-- Extract provided --
Johnson's decision to use Wang as a reliever comes as a surprise, given the manner in which the Nationals have talked up the veteran right-hander and suggested all along he would not be a good fit in the bullpen.

The emergence of left-hander Ross Detwiler, though, all but forced the Nationals into making this unconventional move. Detwiler, who makes his eighth start of the season tonight against the Orioles, is 3-2 with a 2.75 ERA.

"Detwiler has pitched himself into a role as one of the main guys, not only this year but for the future here," Johnson said. "Everybody says it's a good problem to have, but probably not for the questions I'm going to get asked in this room. Because there's no easy choice."

Wang, who re-signed with the Nationals as a free agent in November for 4 million, was a projected member of the Opening Day rotation until he pulled his hamstring trying to make a play at first base in mid-March. He's been on the DL since, but his 30-day minor-league rehab assignment must end by May 27.

Wang is scheduled to start tonight for Class AAA Syracuse at Toledo, his fifth rehab appearance. Johnson said he'll make one more start before coming off the DL and then taking over a long relief role with the Nationals.

-- Raw data --
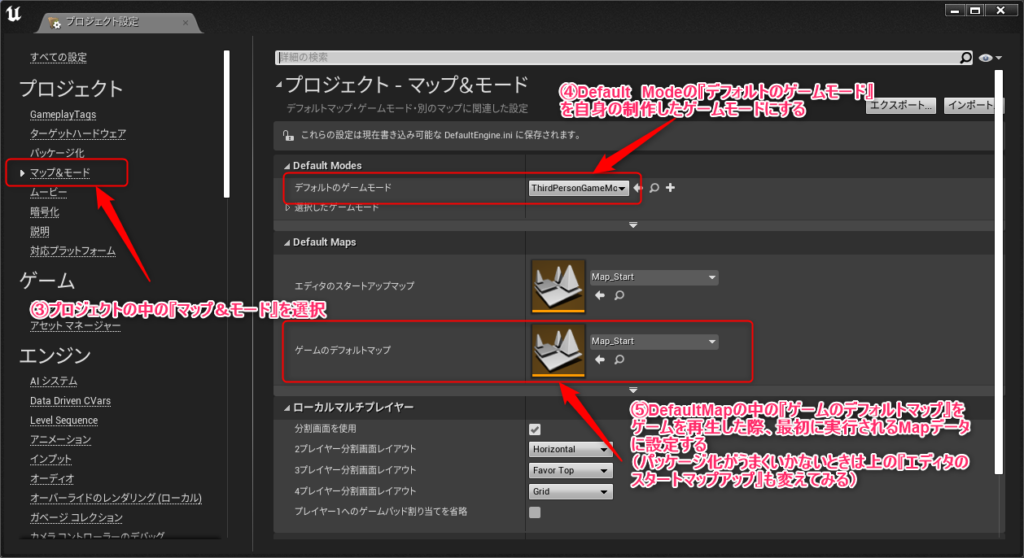This screenshot has height=558, width=1024.
Task: Click the magnifier icon under the game default map
Action: tap(619, 359)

-- Exercises to complete --
**A.** According to the baseball article, what injury kept Wang out of the Opening Day rotation?
**B.** Write the next few paragraphs of the baseball article on Wang's move to the bullpen.
The material plays no part in what comes next.

-- Per-task outputs --
**A.** He pulled his hamstring while trying to make a play at first base in mid-March.

**B.**
"When he comes up, I will probably start him in the bullpen," the manager said. "That's probably the easiest no-decision. But I don't look at him as a reliever. I look at him as a quality, major-league starter."

The Nationals will take some precautions with Wang, using him on more of a starter's schedule and giving him extra time to warm up before entering games.

During a brief stop at Nationals Park earlier this week, the 32-year-old suggested he would be open to pitching out of the bullpen. He's made five career relief appearances, all with the Yankees, and admits it wouldn't be the easiest transition.

"It might be a question," Wang said through interpreter John Hsu. "But I would like to try, and I would like to help."